Document
□ □ □ □ □
Water Resources and Use

Water Resources

caption Table 2: Water: Sources and use. (Source: FAO)

Ethiopia is endowed with a substantial amount of water resources. The surface water resource potential is impressive, but little developed. The country possesses twelve major river basins, which form four major drainage systems:

  • The Nile basin (including Abbay or Blue Nile, Baro-Akobo, Setit-Tekeze/Atbara, and Mereb) covers 33% of the country and drains the northern and central parts westwards
  • The Rift Valley (including Awash, Denakil, Omo-Gibe, and Central Lakes) covers 28% of the country
  • The Shebelli-Juba basin (including Wabi-Shebelle and Genale-Dawa) covers 33% of the country and drains the southeastern mountains towards Somalia and the Indian Ocean
  • The North-East Coast (including the Ogaden and Gulf of Aden basins) covers 6% of the country

Integrated development master plan studies and related river basin surveys undertaken at the end of the 1990s indicate that the aggregate annual runoff from nine Ethiopian river basins is about 122 km3 (Table 2). The Abbay, Baro-Akobo, and Omo-Gibe basins account for about 76% of the total runoff from an area that is only 32% of the total area of the country (Table 3). Most of the rivers in Ethiopia are seasonal and about 70% of the total runoff is obtained during the period June-August. Dry season flow originates from springs which provide baseflows for small-scale irrigation. The groundwater potential of the country is not known with any certainty, but so far only a small fraction of the groundwater has been developed and this mainly for local water supply purposes. Traditional wells are widely used by nomads. Neither desalinization nor treatment of wastewater is practiced in Ethiopia.

caption Table 3: Area and annual runoff by river basin. (Source: FAO)

Intense rainfall sometimes causes flooding particularly along the Awash river and in the lower Baro-Akobo and Wabe-Shebelle river basins, causing damage to standing crops and infrastructures. The construction of dikes mitigated the problem but has not provided a long-lasting solution. Ethiopia has several lakes (an area of about 7,000 km2), a number of saline and crater lakes as well as several wetland areas. All the lakes, except Lake Tana which is the source of Abbay River in the Nile Basin, are found in the Rift Valley and among these lakes only Zway has fresh water while the others are all saline. Rising water levels in Lake Tana and Lake Awassa after intense rainfall have been creating concern. Large wetlands serve as a source of water for major rivers, flood retention and groundwater recharge. They are critical resources because they are areas of high biodiversity and are often vital to the livelihood strategies of local communities through the provision of environmental services and socio-economic benefits. Ethiopia has so far put no emphasis on developing and protecting the large wetlands, although external initiatives are emerging.
□ □ □ □ □
Provided information
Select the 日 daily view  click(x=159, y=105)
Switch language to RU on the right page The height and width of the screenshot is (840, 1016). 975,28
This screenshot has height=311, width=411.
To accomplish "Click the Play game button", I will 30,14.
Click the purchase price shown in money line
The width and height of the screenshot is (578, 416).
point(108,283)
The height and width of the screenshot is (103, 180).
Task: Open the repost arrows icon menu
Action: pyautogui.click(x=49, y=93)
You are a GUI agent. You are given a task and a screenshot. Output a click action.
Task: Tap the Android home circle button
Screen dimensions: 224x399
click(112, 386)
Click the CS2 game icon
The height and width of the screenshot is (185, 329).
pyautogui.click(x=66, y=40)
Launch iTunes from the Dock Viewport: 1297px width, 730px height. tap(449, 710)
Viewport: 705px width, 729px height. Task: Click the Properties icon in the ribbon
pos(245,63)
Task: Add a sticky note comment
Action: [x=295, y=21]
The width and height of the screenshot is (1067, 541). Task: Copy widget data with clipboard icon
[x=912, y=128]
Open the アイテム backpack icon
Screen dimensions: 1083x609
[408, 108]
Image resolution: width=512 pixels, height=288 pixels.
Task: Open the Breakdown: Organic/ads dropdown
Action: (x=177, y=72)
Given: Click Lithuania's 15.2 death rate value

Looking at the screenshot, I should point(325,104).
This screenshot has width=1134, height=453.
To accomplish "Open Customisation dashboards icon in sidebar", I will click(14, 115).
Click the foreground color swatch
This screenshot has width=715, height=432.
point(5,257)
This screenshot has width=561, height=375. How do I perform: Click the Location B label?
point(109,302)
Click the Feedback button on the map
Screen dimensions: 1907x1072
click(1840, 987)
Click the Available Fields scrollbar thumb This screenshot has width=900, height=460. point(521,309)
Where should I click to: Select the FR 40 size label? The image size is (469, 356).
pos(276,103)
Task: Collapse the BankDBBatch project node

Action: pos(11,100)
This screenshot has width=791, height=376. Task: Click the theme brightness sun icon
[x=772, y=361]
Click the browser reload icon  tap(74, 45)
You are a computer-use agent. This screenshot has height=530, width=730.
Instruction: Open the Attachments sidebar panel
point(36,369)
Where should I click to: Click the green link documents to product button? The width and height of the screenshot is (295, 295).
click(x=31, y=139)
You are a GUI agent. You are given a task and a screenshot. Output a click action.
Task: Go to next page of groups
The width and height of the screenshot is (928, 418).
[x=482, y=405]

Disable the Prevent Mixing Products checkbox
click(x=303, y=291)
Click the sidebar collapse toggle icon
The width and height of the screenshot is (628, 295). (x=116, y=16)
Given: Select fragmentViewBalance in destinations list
□ □ □ □ □
Brief
Answer these questions from the text on Ethiopia's water resources:
1. What percentage of the country does the North-East Coast drainage system cover?
2. About what share of the total runoff is obtained during the period June-August?
3. Which Rift Valley lake is the only one with fresh water?
The listing bears no relation to the text on Ethiopia's water resources.

Reply
1. 6%
2. About 70%
3. Zway